Send back the entries below exactly as they appear.

Given entries ::
--------------------------------------------------

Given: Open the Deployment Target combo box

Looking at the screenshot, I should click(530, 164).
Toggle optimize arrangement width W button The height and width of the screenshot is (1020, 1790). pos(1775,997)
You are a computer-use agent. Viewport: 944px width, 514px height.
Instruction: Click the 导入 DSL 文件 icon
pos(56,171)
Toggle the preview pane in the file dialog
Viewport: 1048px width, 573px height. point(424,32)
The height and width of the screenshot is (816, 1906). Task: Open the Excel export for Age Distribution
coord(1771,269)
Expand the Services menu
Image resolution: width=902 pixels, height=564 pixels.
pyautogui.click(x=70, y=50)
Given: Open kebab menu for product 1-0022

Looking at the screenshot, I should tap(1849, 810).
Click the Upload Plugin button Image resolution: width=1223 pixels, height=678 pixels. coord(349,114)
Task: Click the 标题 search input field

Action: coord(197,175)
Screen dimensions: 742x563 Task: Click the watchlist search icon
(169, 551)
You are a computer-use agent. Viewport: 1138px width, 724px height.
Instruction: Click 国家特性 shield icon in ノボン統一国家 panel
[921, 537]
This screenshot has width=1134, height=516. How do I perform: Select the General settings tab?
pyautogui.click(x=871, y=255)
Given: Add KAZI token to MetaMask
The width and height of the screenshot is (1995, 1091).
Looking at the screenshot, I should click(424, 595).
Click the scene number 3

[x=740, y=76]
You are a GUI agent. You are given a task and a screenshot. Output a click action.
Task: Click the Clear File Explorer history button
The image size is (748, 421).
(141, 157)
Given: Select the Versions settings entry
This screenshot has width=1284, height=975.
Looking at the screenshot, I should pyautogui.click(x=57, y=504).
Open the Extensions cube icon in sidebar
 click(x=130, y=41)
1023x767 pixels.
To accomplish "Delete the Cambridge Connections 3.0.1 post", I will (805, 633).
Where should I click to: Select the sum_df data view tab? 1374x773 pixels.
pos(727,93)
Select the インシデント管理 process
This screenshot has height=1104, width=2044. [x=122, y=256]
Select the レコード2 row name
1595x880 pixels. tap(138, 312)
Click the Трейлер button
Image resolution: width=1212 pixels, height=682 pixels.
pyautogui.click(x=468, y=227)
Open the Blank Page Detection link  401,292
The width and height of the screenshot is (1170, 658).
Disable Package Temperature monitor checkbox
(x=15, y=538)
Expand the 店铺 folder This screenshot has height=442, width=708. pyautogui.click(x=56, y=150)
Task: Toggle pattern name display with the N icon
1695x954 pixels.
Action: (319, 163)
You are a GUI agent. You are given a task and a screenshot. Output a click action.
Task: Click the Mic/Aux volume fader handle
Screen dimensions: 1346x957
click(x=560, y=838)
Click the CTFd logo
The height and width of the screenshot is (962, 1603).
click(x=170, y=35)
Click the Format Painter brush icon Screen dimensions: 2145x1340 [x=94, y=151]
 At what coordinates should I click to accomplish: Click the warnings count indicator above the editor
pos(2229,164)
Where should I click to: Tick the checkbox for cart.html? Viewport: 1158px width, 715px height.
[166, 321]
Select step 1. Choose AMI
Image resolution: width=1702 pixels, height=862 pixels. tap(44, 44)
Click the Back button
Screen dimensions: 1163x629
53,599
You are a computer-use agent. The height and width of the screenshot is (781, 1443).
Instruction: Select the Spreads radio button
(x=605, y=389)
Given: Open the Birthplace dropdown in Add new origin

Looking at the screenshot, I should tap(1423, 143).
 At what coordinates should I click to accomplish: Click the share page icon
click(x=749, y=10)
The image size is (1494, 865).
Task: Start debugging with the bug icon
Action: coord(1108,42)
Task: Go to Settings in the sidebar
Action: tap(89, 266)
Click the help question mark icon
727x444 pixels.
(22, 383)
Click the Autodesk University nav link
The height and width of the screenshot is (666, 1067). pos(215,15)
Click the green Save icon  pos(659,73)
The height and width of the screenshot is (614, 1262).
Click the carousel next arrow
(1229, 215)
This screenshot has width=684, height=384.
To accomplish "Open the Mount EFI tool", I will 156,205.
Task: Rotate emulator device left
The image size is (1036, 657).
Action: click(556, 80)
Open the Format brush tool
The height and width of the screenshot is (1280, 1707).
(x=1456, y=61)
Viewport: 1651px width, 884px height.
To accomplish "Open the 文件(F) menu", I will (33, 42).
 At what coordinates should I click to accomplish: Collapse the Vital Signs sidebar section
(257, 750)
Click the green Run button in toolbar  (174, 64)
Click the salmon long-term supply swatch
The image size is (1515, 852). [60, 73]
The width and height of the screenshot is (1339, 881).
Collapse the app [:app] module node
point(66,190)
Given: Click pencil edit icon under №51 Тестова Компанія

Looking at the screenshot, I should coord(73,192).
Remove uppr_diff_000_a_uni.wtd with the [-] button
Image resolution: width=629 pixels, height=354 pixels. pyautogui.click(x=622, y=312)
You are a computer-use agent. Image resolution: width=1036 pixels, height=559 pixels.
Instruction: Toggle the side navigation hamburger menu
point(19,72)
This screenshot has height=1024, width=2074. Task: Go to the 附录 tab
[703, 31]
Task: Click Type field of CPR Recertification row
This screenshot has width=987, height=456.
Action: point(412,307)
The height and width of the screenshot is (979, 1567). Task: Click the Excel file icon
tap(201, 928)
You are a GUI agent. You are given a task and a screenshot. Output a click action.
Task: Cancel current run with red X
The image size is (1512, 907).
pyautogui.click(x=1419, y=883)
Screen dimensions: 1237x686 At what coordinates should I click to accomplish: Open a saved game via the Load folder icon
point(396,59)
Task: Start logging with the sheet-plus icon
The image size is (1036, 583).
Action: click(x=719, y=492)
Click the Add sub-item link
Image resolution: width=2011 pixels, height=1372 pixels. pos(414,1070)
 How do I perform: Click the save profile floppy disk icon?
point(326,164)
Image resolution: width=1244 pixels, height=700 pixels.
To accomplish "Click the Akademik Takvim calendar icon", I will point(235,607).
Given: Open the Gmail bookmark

--------------------------------------------------

Solution to the problem ::
Given: Open the Deployment Target combo box

Looking at the screenshot, I should click(530, 164).
Toggle optimize arrangement width W button The height and width of the screenshot is (1020, 1790). pos(1775,997)
You are a computer-use agent. Viewport: 944px width, 514px height.
Instruction: Click the 导入 DSL 文件 icon
pos(56,171)
Toggle the preview pane in the file dialog
Viewport: 1048px width, 573px height. point(424,32)
The height and width of the screenshot is (816, 1906). Task: Open the Excel export for Age Distribution
coord(1771,269)
Expand the Services menu
Image resolution: width=902 pixels, height=564 pixels.
pyautogui.click(x=70, y=50)
Given: Open kebab menu for product 1-0022

Looking at the screenshot, I should tap(1849, 810).
Click the Upload Plugin button Image resolution: width=1223 pixels, height=678 pixels. coord(349,114)
Task: Click the 标题 search input field

Action: coord(197,175)
Screen dimensions: 742x563 Task: Click the watchlist search icon
(169, 551)
You are a computer-use agent. Viewport: 1138px width, 724px height.
Instruction: Click 国家特性 shield icon in ノボン統一国家 panel
[921, 537]
This screenshot has width=1134, height=516. How do I perform: Select the General settings tab?
pyautogui.click(x=871, y=255)
Given: Add KAZI token to MetaMask
The width and height of the screenshot is (1995, 1091).
Looking at the screenshot, I should click(424, 595).
Click the scene number 3

[x=740, y=76]
You are a GUI agent. You are given a task and a screenshot. Output a click action.
Task: Click the Clear File Explorer history button
The image size is (748, 421).
(141, 157)
Given: Select the Versions settings entry
This screenshot has width=1284, height=975.
Looking at the screenshot, I should pyautogui.click(x=57, y=504).
Open the Extensions cube icon in sidebar
 click(x=130, y=41)
1023x767 pixels.
To accomplish "Delete the Cambridge Connections 3.0.1 post", I will (805, 633).
Where should I click to: Select the sum_df data view tab? 1374x773 pixels.
pos(727,93)
Select the インシデント管理 process
This screenshot has height=1104, width=2044. [x=122, y=256]
Select the レコード2 row name
1595x880 pixels. tap(138, 312)
Click the Трейлер button
Image resolution: width=1212 pixels, height=682 pixels.
pyautogui.click(x=468, y=227)
Open the Blank Page Detection link  401,292
The width and height of the screenshot is (1170, 658).
Disable Package Temperature monitor checkbox
(x=15, y=538)
Expand the 店铺 folder This screenshot has height=442, width=708. pyautogui.click(x=56, y=150)
Task: Toggle pattern name display with the N icon
1695x954 pixels.
Action: (319, 163)
You are a GUI agent. You are given a task and a screenshot. Output a click action.
Task: Click the Mic/Aux volume fader handle
Screen dimensions: 1346x957
click(x=560, y=838)
Click the CTFd logo
The height and width of the screenshot is (962, 1603).
click(x=170, y=35)
Click the Format Painter brush icon Screen dimensions: 2145x1340 [x=94, y=151]
 At what coordinates should I click to accomplish: Click the warnings count indicator above the editor
pos(2229,164)
Where should I click to: Tick the checkbox for cart.html? Viewport: 1158px width, 715px height.
[166, 321]
Select step 1. Choose AMI
Image resolution: width=1702 pixels, height=862 pixels. tap(44, 44)
Click the Back button
Screen dimensions: 1163x629
53,599
You are a computer-use agent. The height and width of the screenshot is (781, 1443).
Instruction: Select the Spreads radio button
(x=605, y=389)
Given: Open the Birthplace dropdown in Add new origin

Looking at the screenshot, I should tap(1423, 143).
 At what coordinates should I click to accomplish: Click the share page icon
click(x=749, y=10)
The image size is (1494, 865).
Task: Start debugging with the bug icon
Action: coord(1108,42)
Task: Go to Settings in the sidebar
Action: tap(89, 266)
Click the help question mark icon
727x444 pixels.
(22, 383)
Click the Autodesk University nav link
The height and width of the screenshot is (666, 1067). pos(215,15)
Click the green Save icon  pos(659,73)
The height and width of the screenshot is (614, 1262).
Click the carousel next arrow
(1229, 215)
This screenshot has width=684, height=384.
To accomplish "Open the Mount EFI tool", I will 156,205.
Task: Rotate emulator device left
The image size is (1036, 657).
Action: click(556, 80)
Open the Format brush tool
The height and width of the screenshot is (1280, 1707).
(x=1456, y=61)
Viewport: 1651px width, 884px height.
To accomplish "Open the 文件(F) menu", I will (33, 42).
 At what coordinates should I click to accomplish: Collapse the Vital Signs sidebar section
(257, 750)
Click the green Run button in toolbar  (174, 64)
Click the salmon long-term supply swatch
The image size is (1515, 852). [60, 73]
The width and height of the screenshot is (1339, 881).
Collapse the app [:app] module node
point(66,190)
Given: Click pencil edit icon under №51 Тестова Компанія

Looking at the screenshot, I should coord(73,192).
Remove uppr_diff_000_a_uni.wtd with the [-] button
Image resolution: width=629 pixels, height=354 pixels. pyautogui.click(x=622, y=312)
You are a computer-use agent. Image resolution: width=1036 pixels, height=559 pixels.
Instruction: Toggle the side navigation hamburger menu
point(19,72)
This screenshot has height=1024, width=2074. Task: Go to the 附录 tab
[703, 31]
Task: Click Type field of CPR Recertification row
This screenshot has width=987, height=456.
Action: point(412,307)
The height and width of the screenshot is (979, 1567). Task: Click the Excel file icon
tap(201, 928)
You are a GUI agent. You are given a task and a screenshot. Output a click action.
Task: Cancel current run with red X
The image size is (1512, 907).
pyautogui.click(x=1419, y=883)
Screen dimensions: 1237x686 At what coordinates should I click to accomplish: Open a saved game via the Load folder icon
point(396,59)
Task: Start logging with the sheet-plus icon
The image size is (1036, 583).
Action: click(x=719, y=492)
Click the Add sub-item link
Image resolution: width=2011 pixels, height=1372 pixels. pos(414,1070)
 How do I perform: Click the save profile floppy disk icon?
point(326,164)
Image resolution: width=1244 pixels, height=700 pixels.
To accomplish "Click the Akademik Takvim calendar icon", I will point(235,607).
Given: Open the Gmail bookmark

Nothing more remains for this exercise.